The company said it was unable to give recommendations on how to reduce the risk of recurrence. Ethicon states in the notice, "Based on the currently available data, Ethicon believes the higher rates to be a multifactorial issue (including possible product characteristics, operative and patient factors), but has not been able to fully characterize these factors." The U.S. Food and Drug Administration (FDA) has been notified of the issue.

J&J, along with other device makers, has faced substantial litigation over mesh products in the past. The base layer of the Physiomesh is made of polypropylene, the same material used in transvaginal mesh and slings. The Physiomesh is used for minimally invasive abdominal and groin hernia repair. Pelvic mesh is used to treat stress urinary incontinence and pelvic organ prolapse.

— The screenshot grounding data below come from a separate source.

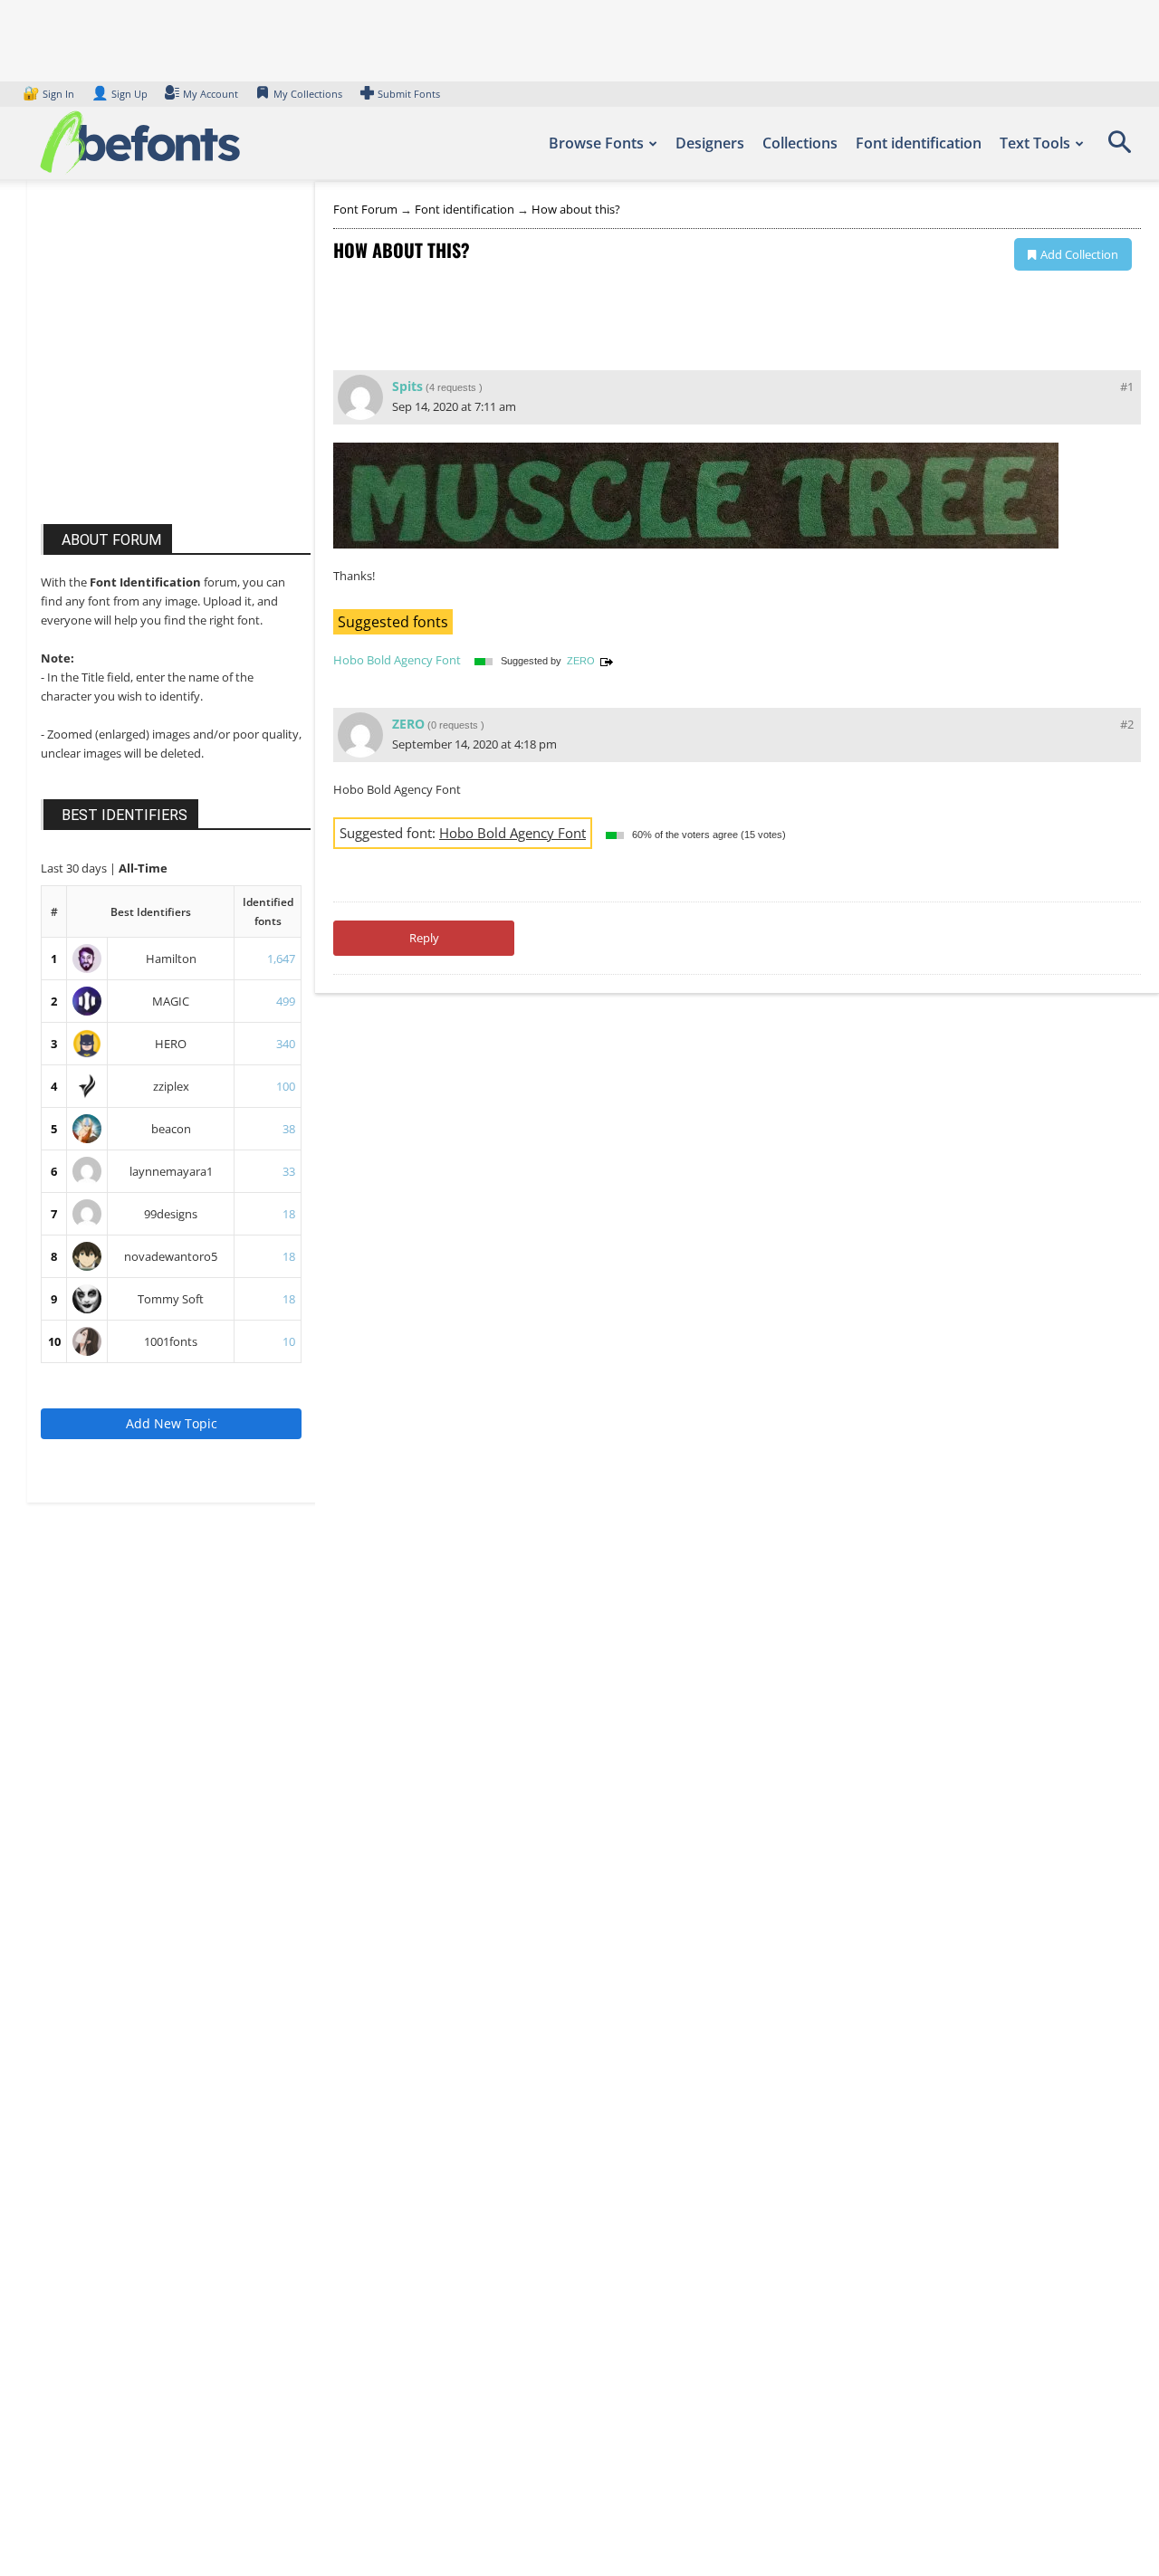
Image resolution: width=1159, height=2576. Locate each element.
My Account (210, 93)
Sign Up (119, 93)
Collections (800, 143)
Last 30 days (75, 868)
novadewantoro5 (170, 1256)
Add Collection (1079, 254)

Failed Warning of Serious Complications

Plaintiffs in the transvaginal mesh litigation alleged that device makers failed to warn about the risk of mesh erosion and other serious complications. A number of women alleged that they underwent a number of procedures to remove the embedded mesh, but the attempts were still not successful. Lawsuits alleged that J&J did not clinically test the devices for safety or efficacy because they were approved through 510(k), which allows devices onto the market without clinical testing if manufacturers can show that the devices are "substantially equivalent" to an older device on the market. Ethicon Physiomesh was also approved through this process in October 2014.

In light of numerous complaints and safety concerns, the FDA has reclassified transvaginal mesh products as high-risk. This means that the devices can no longer go through 510(k); they must be approved through the stricter pre-market approval process, which mandates clinical testing for safety and efficacy.